Afghanistan on BBC's Newsnight

I've just watched the Afghanistan piece that Newsnight have done on BBC 2. They decided to go with the angle that the US have agreed to help out reinforced British troops in Helmand province.

So the Newsnight team opted to have US General Wesley Clark (who spoke a lot of sense by the way) and former UK Secretary of Defence, Sir Malcolm Rifkind, discussing US and British military roles after a package by Diplomatic Editor, Mark Urban.

The problem was that this all became a bit of an Anglo-American love-in with Rifkind and Clark interrupting one another to pay tribute to US and British military strategy, forces, equipment etc respectively.

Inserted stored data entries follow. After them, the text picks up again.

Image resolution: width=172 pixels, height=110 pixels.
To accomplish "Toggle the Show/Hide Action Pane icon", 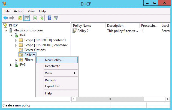I will [x=56, y=18].
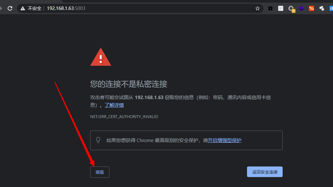Open the orange code slash extension icon
333x187 pixels.
[311, 8]
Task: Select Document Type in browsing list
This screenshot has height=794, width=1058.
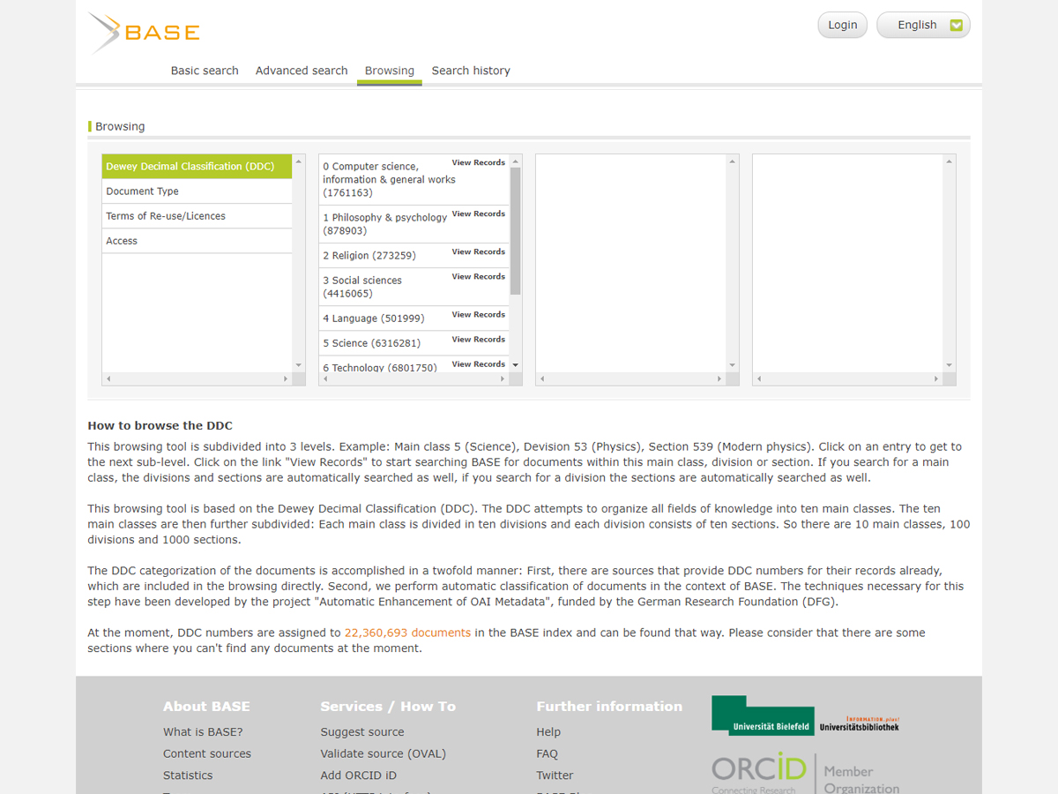Action: click(x=143, y=191)
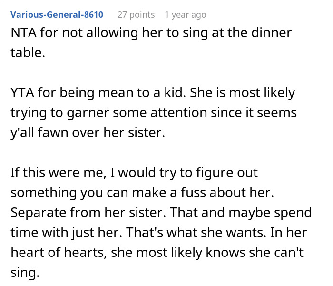This screenshot has width=333, height=286.
Task: Click the "1 year ago" timestamp
Action: (x=185, y=15)
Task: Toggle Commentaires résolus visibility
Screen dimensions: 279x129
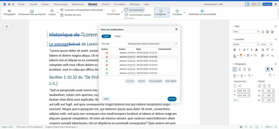Action: click(138, 15)
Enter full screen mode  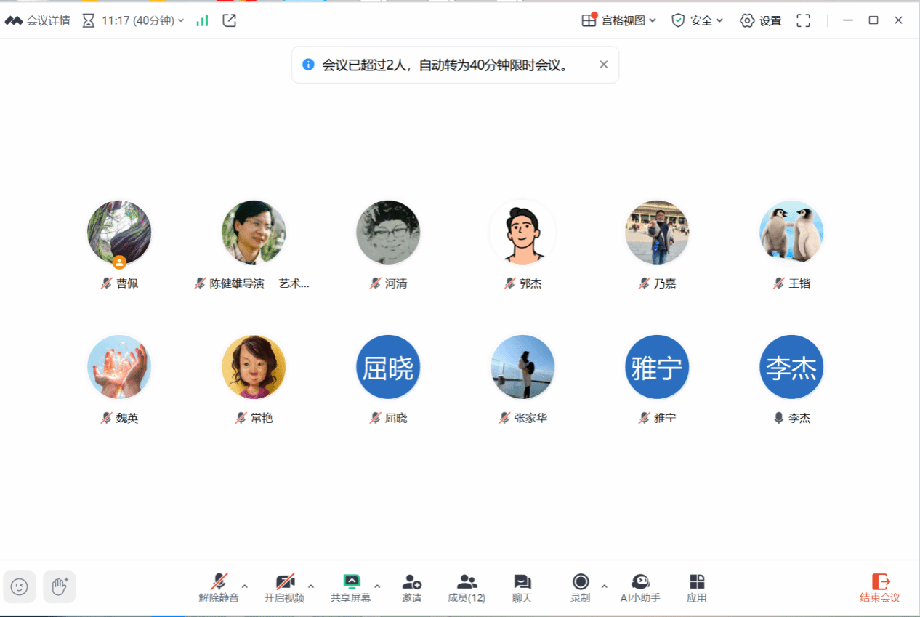click(x=803, y=20)
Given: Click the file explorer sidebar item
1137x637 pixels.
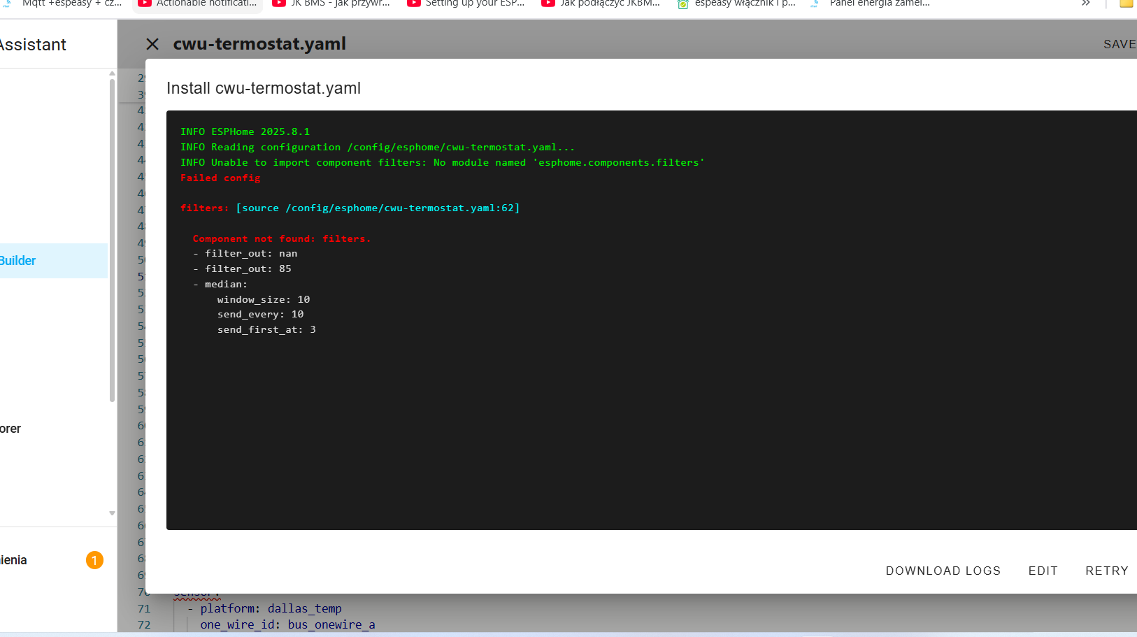Looking at the screenshot, I should (x=14, y=429).
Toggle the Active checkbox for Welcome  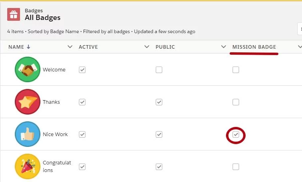[82, 70]
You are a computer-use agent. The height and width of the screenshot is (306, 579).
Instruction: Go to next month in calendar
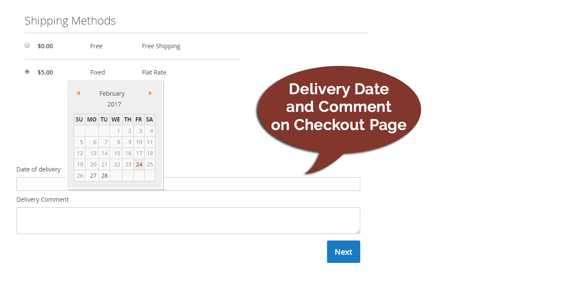[x=150, y=93]
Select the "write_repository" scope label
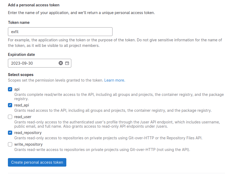Viewport: 229px width, 174px height. tap(28, 144)
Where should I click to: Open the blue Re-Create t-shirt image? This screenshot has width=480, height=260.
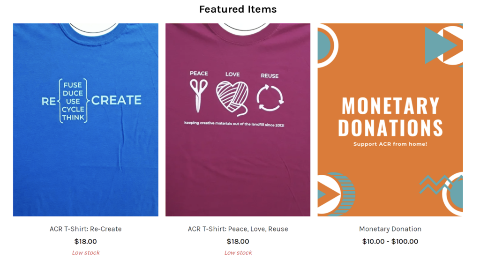click(x=86, y=119)

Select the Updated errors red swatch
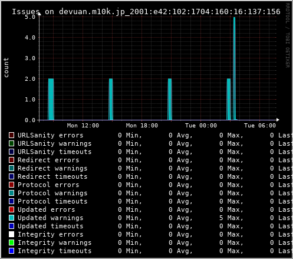tap(11, 209)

Presenter Kirsty Wark floundered around trying to bring up some sort of disagreement between the pair, pressing the line that US troops have better technological support compared to most British infantry units. Interesting? (To a specialist perhaps). But how relevant is this to the real news story here?

As I was watching, I felt that this discussion had become a poor sideshow to the two main issues: namely NATO's organisation and military structure in Afghanistan and the role of NATO's member states in implementing military strategy.

I wanted to hear from the Danes or the Germans or the Italians. I wanted to hear from a senior member of NATO's International Security Assistance Force (ISAF) in Afghanistan. Basically, I wanted to hear from somebody, (almost) anybody representing a different point of view on the story, not two people batting for the same team.

But then you can't always get what you want...not least when it comes to Afghanistan, as the UK and US governments are finding out.